MySQL deep paging (how to quickly paginate tens of millions of data)

Preface
Case
optimization
summary

Preface

In backend development, in order to prevent too much data from being loaded at one time, resulting in excessive memory and disk IO overhead, paging display is often required. At this time, the LIMIT keyword of MySQL is needed. But do you think that everything will be fine with LIMIT paging? It’s too young and too simple. When the amount of data is large, one problem that LIMIT is likely to cause is deep paging.

Case

Here I take the display of e-commerce order details as an example, and the new table is as follows:

CREATE TABLE `cps_user_order_detail` (
  `id` bigint(20) unsigned NOT NULL AUTO_INCREMENT COMMENT 'Primary key',
  `user_id` varchar(32) NOT NULL DEFAULT '' COMMENT 'User ID',
  `order_id` bigint(20) DEFAULT NULL COMMENT 'Order id',
  `sku_id` bigint(20) unsigned NOT NULL COMMENT 'Product ID',
  `order_time` datetime DEFAULT NULL COMMENT 'Order time, format yyyy-MM-dd HH:mm:ss',
   PRIMARY KEY (`id`),
   KEY `idx_time_user` (`order_time`,`user_id`) USING BTREE
) ENGINE=InnoDB DEFAULT CHARSET=utf8mb4 COLLATE=utf8mb4_bin COMMENT='User order details';

Then manually insert 1.2 million records into the table.
Now there is a requirement: display the user's order details in pages, in reverse order of order time.
The table structure is streamlined and the requirements are simple. So I finished writing the code quickly and put it online for testing. Everything was running normally in the early days, but as the order volume continued to increase, the system became increasingly slow, and several慢查詢were reported from time to time.
At this point you should think that it is a LIMIT offset problem. Yes, it is not that your SQL is not beautiful enough, but the mechanism of MySQL itself.
Here I will simply take two SQL statements as an example, as shown in the following figure, which are paging from the position offset of 100 and 1 million respectively. You can see that the time difference is very large. This does not include the time for other data calculations and processing. A single SQL query takes more than one second, which is intolerable in the functions provided to users (e-commerce often requires that the RT of an interface does not exceed 200ms).
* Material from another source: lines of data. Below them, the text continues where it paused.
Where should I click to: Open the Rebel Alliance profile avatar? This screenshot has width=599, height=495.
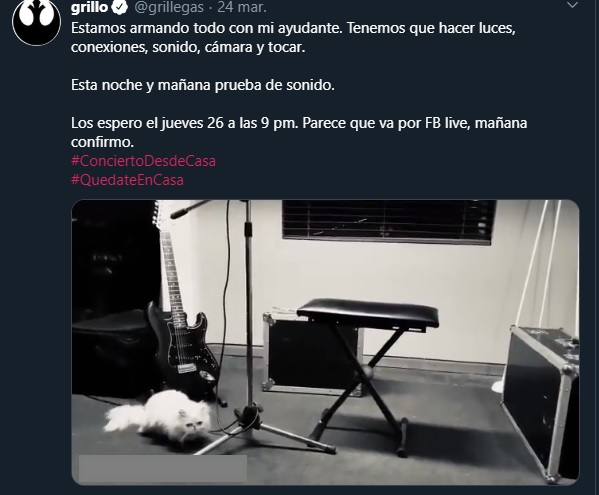pos(37,22)
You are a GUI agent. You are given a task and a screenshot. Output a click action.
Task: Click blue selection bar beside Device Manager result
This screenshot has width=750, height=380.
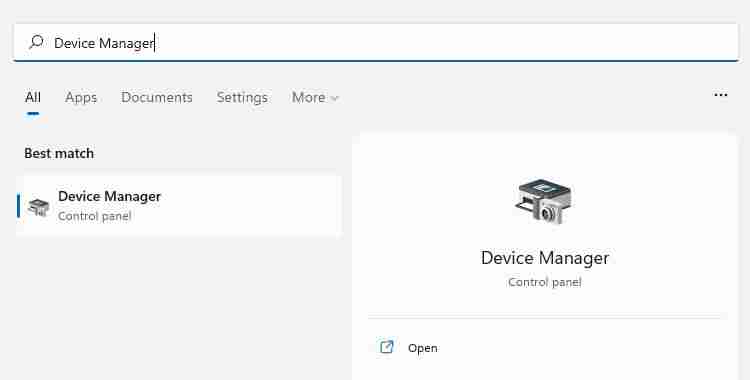click(18, 206)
Here we look at the execution plan, as shown below:

Here we first introduce the possible values and meanings of the Extra column in the execution plan:

Using where: indicates that the optimizer needs to query data through the index back to the table.
Using index: Covering index means that directly accessing the index is sufficient to obtain the required data without going back to the table through the index. This is usually achieved by creating a joint index for the fields to be queried.
Using index condition: A new feature added after version 5.6, the famous index pushdown, is a major optimization of MySQL to減少回表次數.
Using filesort: File sorting. This is usually done during ORDER BY. When the amount of data is too large, MySQL will recall all data into memory for sorting, which consumes more resources.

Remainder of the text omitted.